Your most important first step is giving a new relationship time to grow without the pressure of growing as a family (yet). You want to build a foundation together and make sure you know enough about them that they’re going to be around for the long haul.
Advice on when to introduce your partner and children ranges widely:
Wait at least six months.
Don’t focus on the quantity of the relationship. Focus on the quality. Every relationship moves at its own pace.
Do it early (and casually) since your child(ren)’s opinion might influence if you want to continue the relationship or not.
Wait until you’ve gotten engaged.
Do it once you have seriously talked about a future together.
You get to decide for yourself when it’s best to bring your honey around your kids. Evaluate that based on your relationship, your kids’ ages, how long you’ve been divorced/broken up with from their other parent, and where your kids are emotionally with that.
Once you’ve decided on what timeline you’d like to follow and are finally ready to introduce your partner to your children, follow these rules to help you make it a success:
1. Take it slow.
When my now husband first met my kids, it was unplanned.
I arrived home from Sunday morning church with my twin toddlers only to discover that my house had been broken into, and I’d likely interrupted the thief in the middle of it as very little had been taken.
I was shaken, and my house was in disarray. A window had been broken, and several of my cabinets had been opened and everything inside dumped on the floor.
I wanted someone there to help me feel safe, and I needed help dealing with my children while I tried to clean up.
So I called my then boyfriend, and he came right over.
He wonderfully handled a lot of the cleaning up and talking to the cops while I kept my children out of the way and then put them down for a nap.
It was too “early” in our relationship to introduce him to them officially since we hadn’t been together six months yet (which was the marker I’d decided to follow originally), but we were serious and had already talked about a future together. Sometimes, too, things just happen.
For that reason, my partner was just “mommy’s friend.” We weren’t physically affectionate with each other, and while he did play with them, it was on their terms.
Eventually, we moved to my children seeing my partner for longer stretches, and being affectionate with each other around them. Because we didn’t force anything, my kids now love to see my partner and ask about him when he isn’t there.
2. Reassure as necessary.
My children were young, but I still dealt with my daughter being jealous. Like when she told my partner emphatically, “No, my mommy,” and pulled me away from him.

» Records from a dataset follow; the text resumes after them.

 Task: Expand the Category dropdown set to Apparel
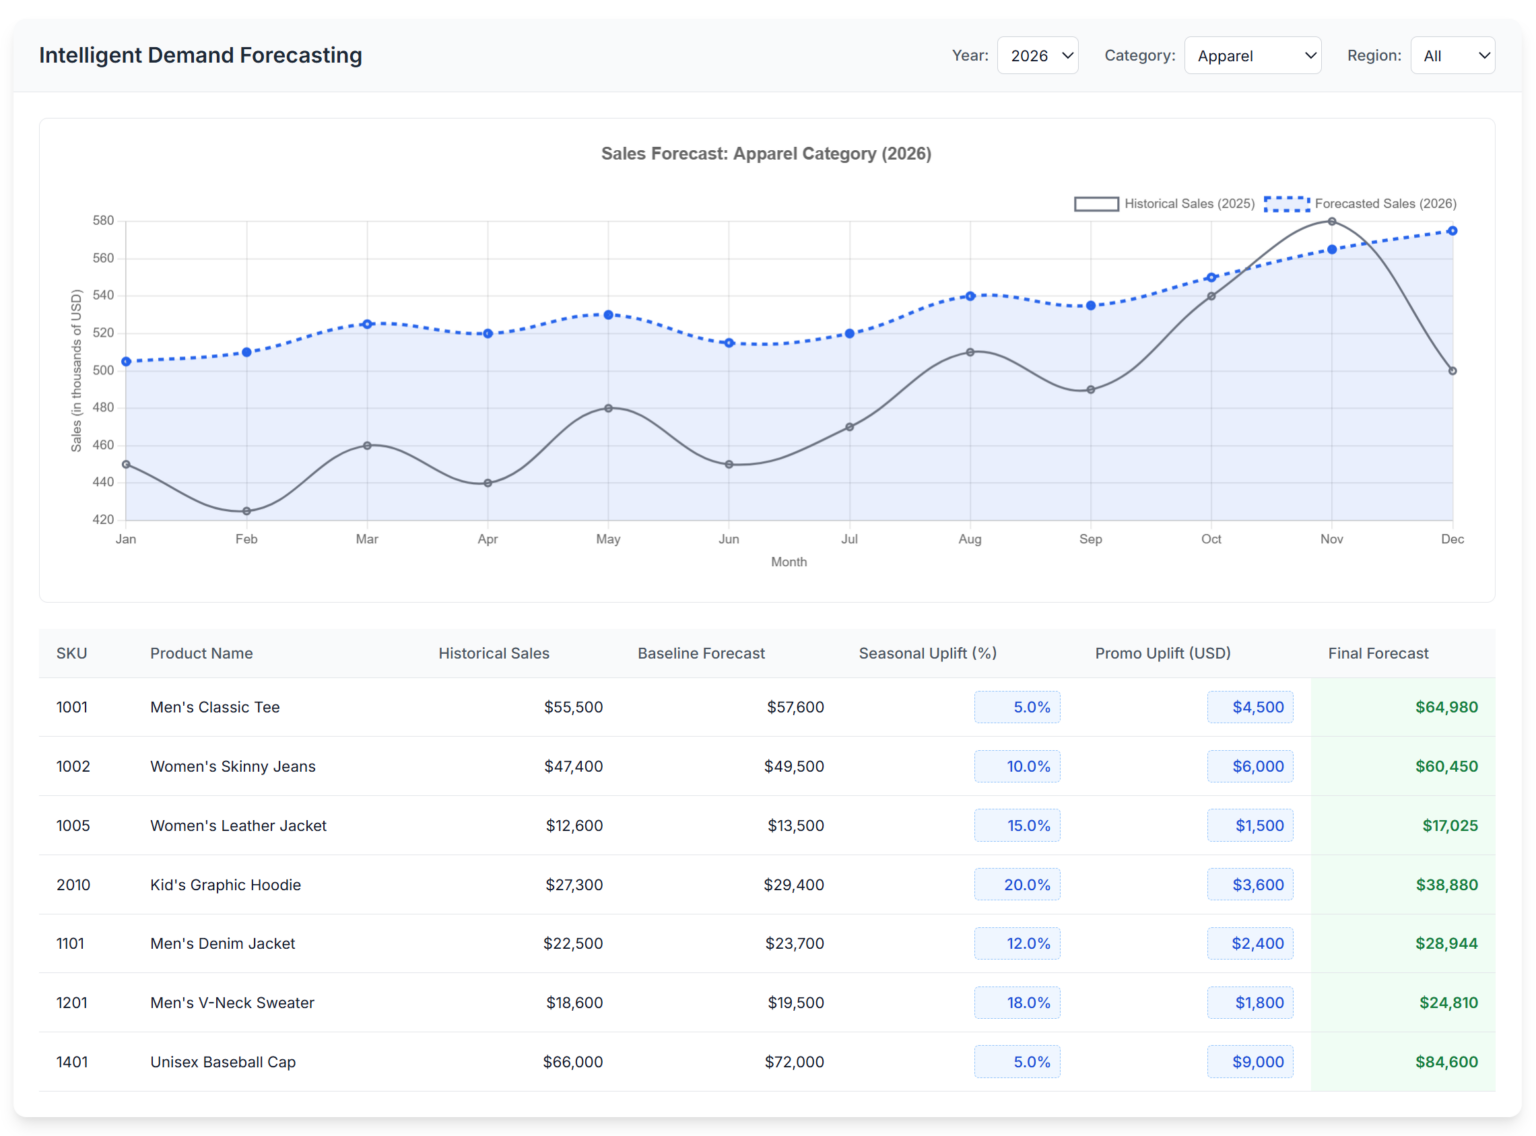(x=1252, y=56)
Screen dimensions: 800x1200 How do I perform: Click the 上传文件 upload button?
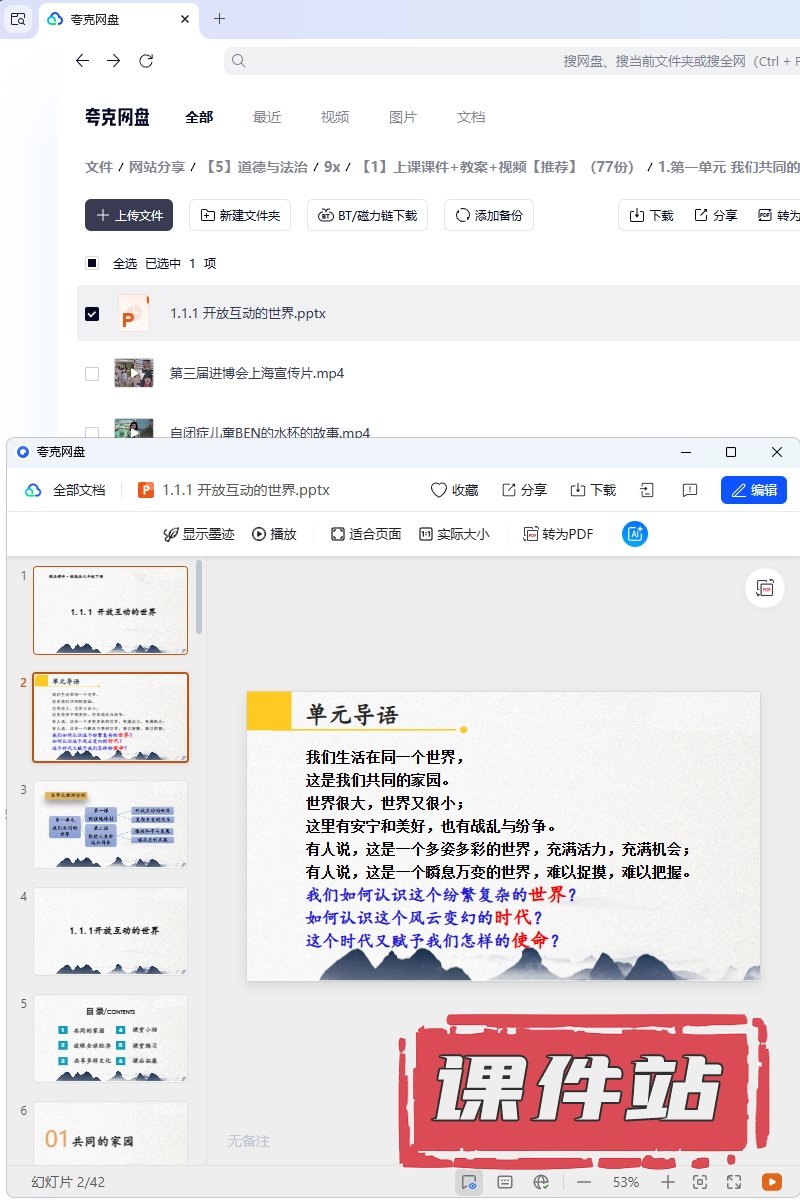[x=129, y=215]
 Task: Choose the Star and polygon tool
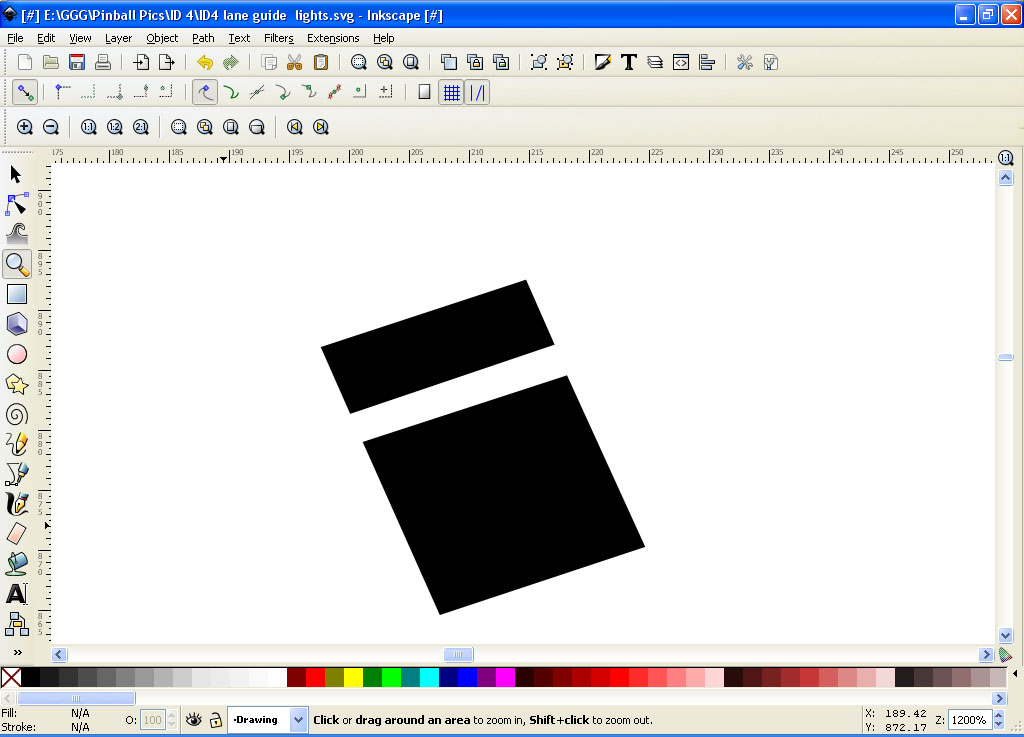[17, 384]
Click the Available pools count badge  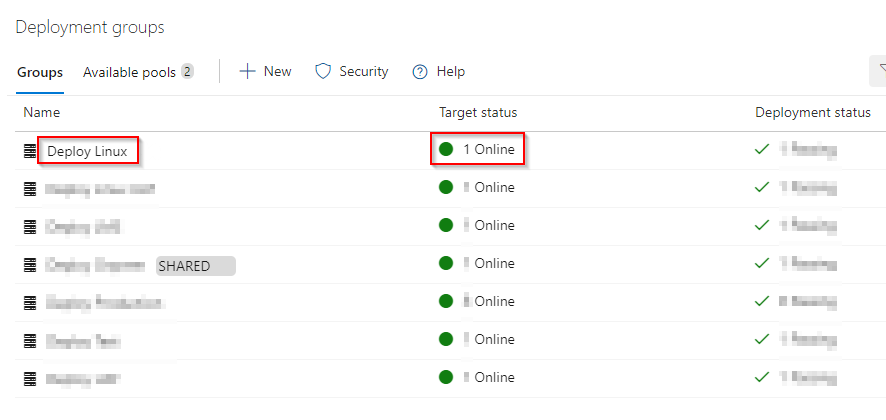point(187,72)
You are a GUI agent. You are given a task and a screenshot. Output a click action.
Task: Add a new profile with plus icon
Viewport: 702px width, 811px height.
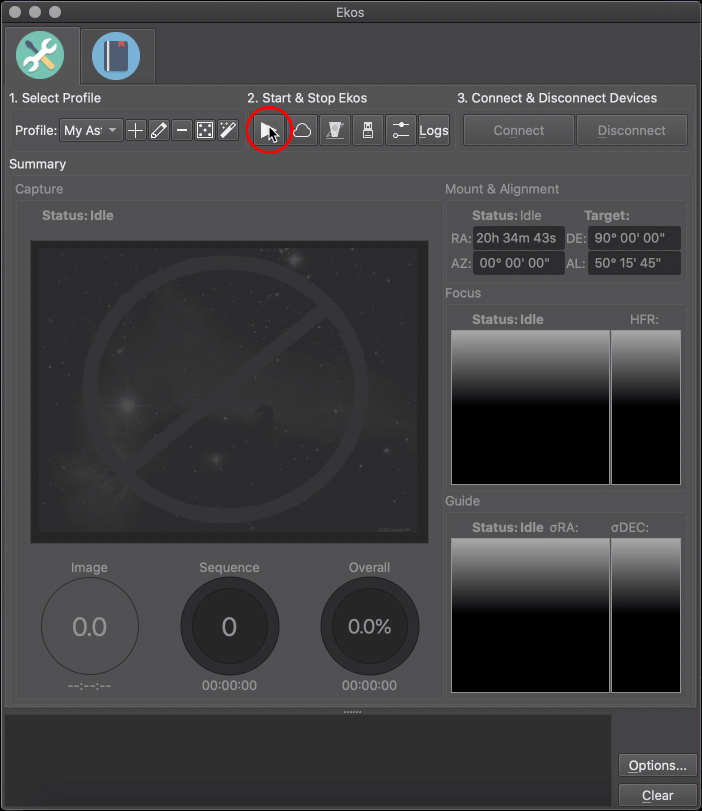[x=135, y=131]
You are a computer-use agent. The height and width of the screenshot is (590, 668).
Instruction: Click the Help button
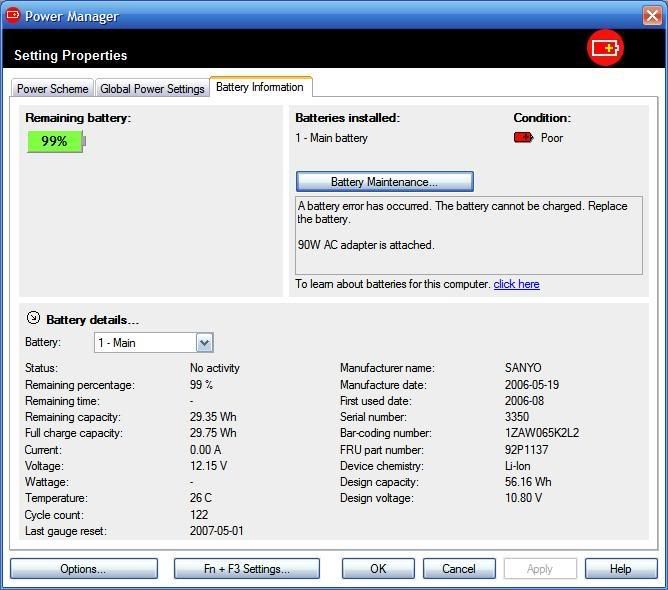pyautogui.click(x=620, y=569)
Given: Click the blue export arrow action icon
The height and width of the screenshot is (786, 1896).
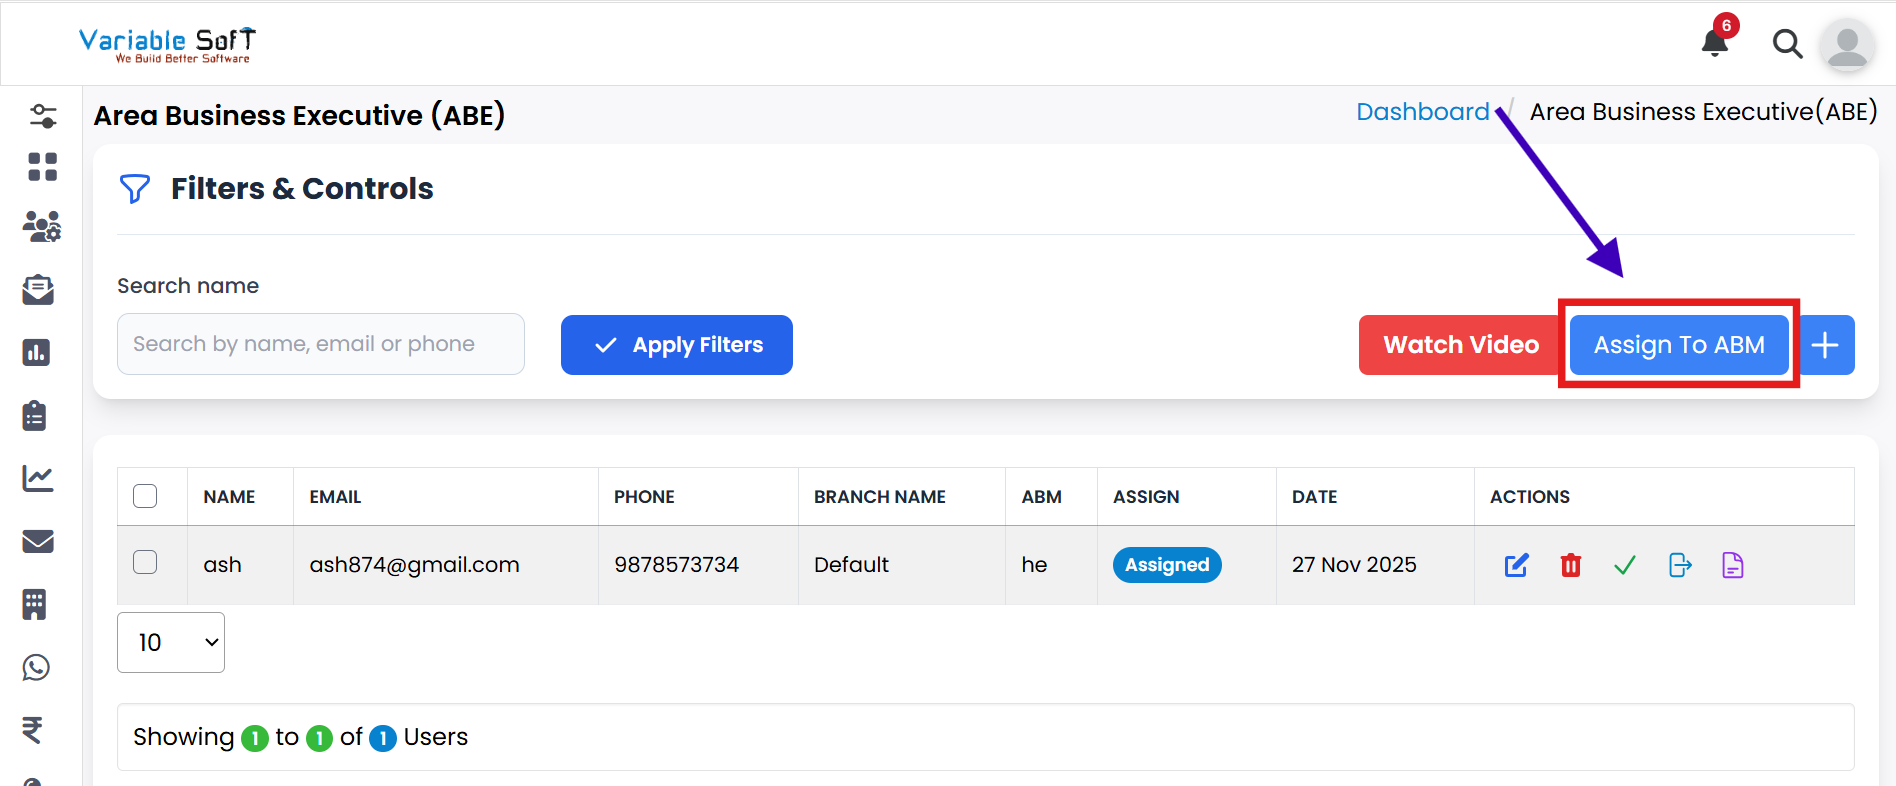Looking at the screenshot, I should pyautogui.click(x=1680, y=565).
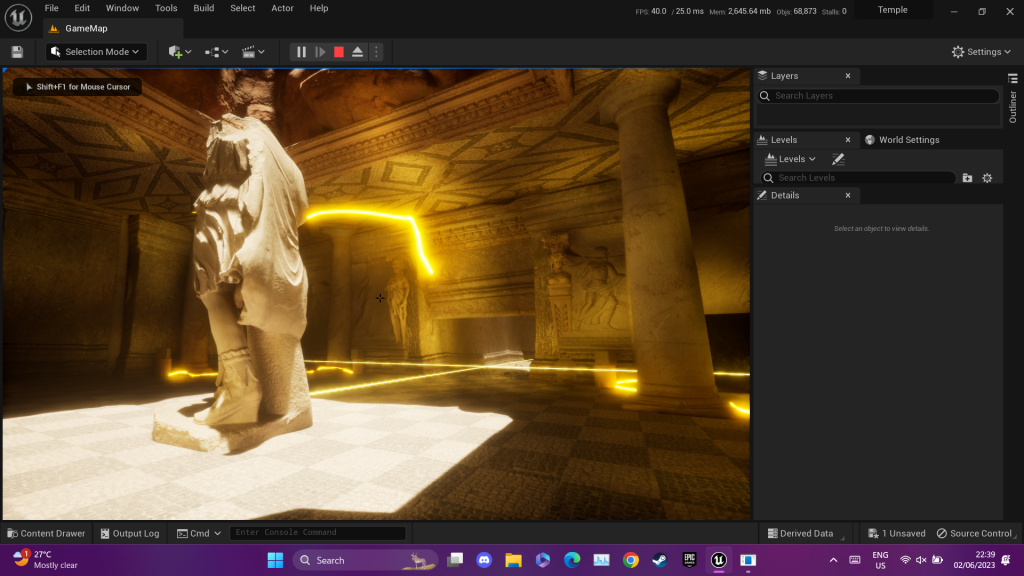Image resolution: width=1024 pixels, height=576 pixels.
Task: Open the docked Outliner sidebar tab
Action: [1012, 100]
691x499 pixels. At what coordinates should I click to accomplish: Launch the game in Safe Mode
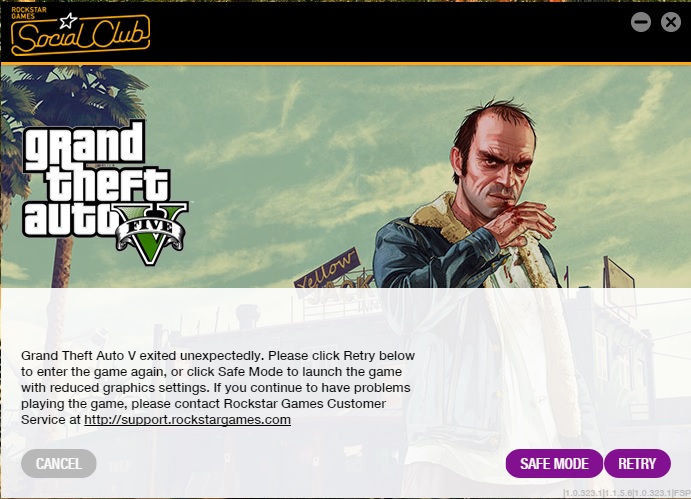point(554,463)
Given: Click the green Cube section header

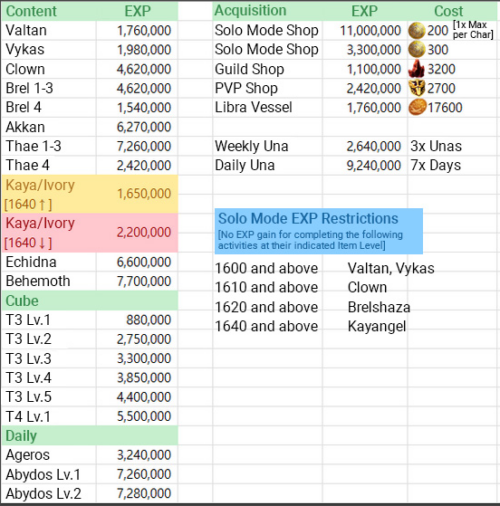Looking at the screenshot, I should pyautogui.click(x=90, y=301).
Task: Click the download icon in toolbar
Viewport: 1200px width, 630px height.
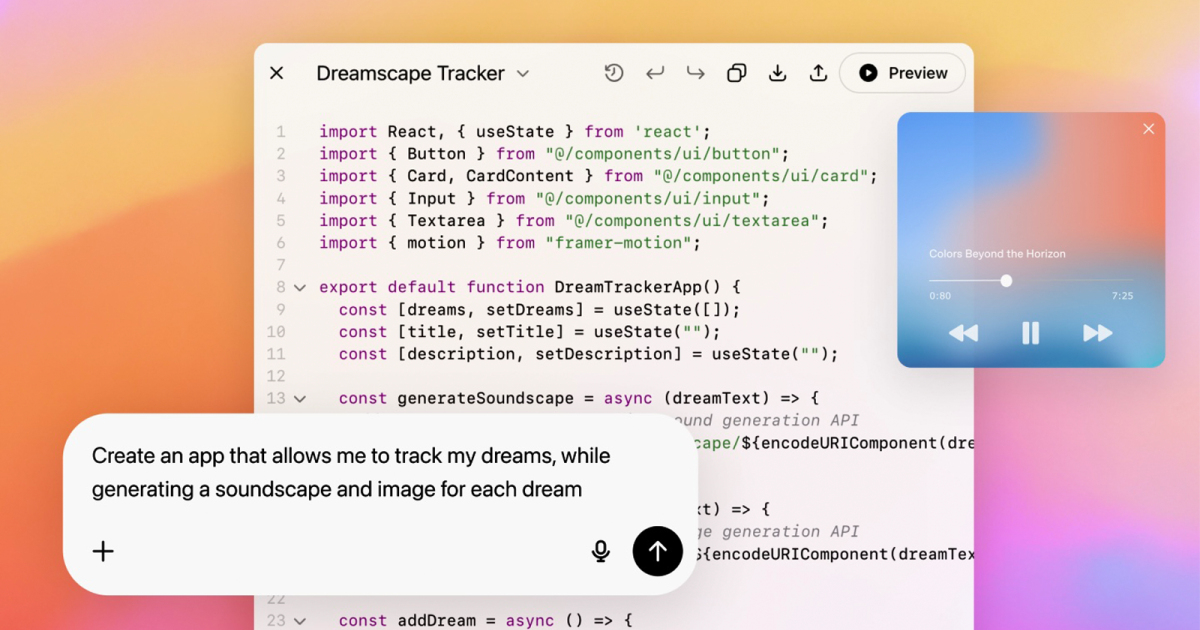Action: (777, 73)
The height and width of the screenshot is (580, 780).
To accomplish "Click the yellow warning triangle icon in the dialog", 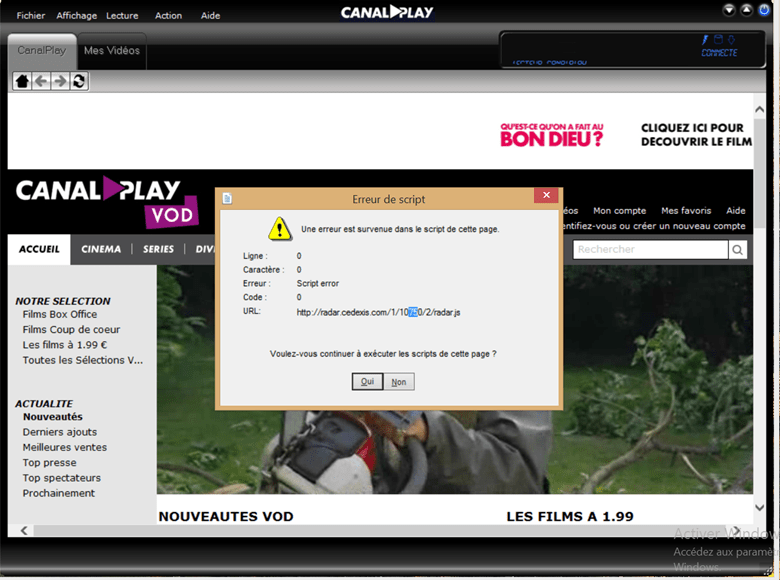I will 279,228.
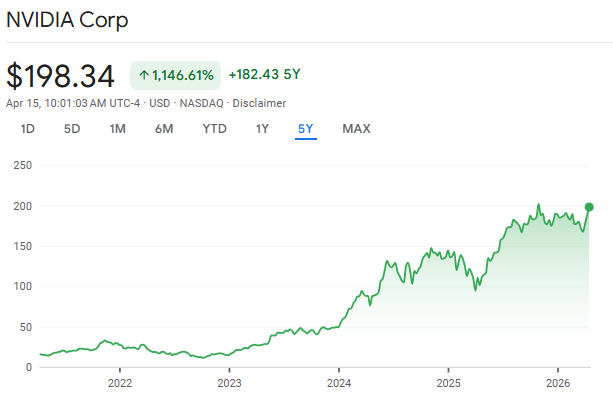The height and width of the screenshot is (404, 613).
Task: Select the active 5Y range tab
Action: [x=306, y=128]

I’ve talked with her about how I am only her mommy and not my then partner’s, and today that is still a running joke between my partner and her:
“My mommy!” my partner says while grasping my arm.
“No, my mommy!” my daughter says, giggling and grabbing at me.
Depending on the age of your children, they may need to be reassured that you are not choosing your partner over them. They may need special time with you as they adjust.
Likewise, your children may need to be reassured that your partner isn’t going to replace their other parent. Letting them know that their relationship with their mommy or daddy is important and won’t change could be helpful in assuaging their worries.
3. Set Rules for Your New Family.
My children have a father who is very active in their lives, so I do not in anyway expect my now husband to step in as my children’s father.
But my partner and I still had to and continue to have to discuss how we will handle expectations, discipline, etc. with my children. For example, I handle the discipline as my husband is not their father.
My now husband and I have worked together on setting those rules, and they continue to change as my children grow.
Dating with children is a different frontier if the last time you did it you were unencumbered. It’s important you give yourself time to focus on your new relationship and if it’s what you really want before you bring your kids into it.
If your new partner is great and you take things slowly, your children will see how great he is too!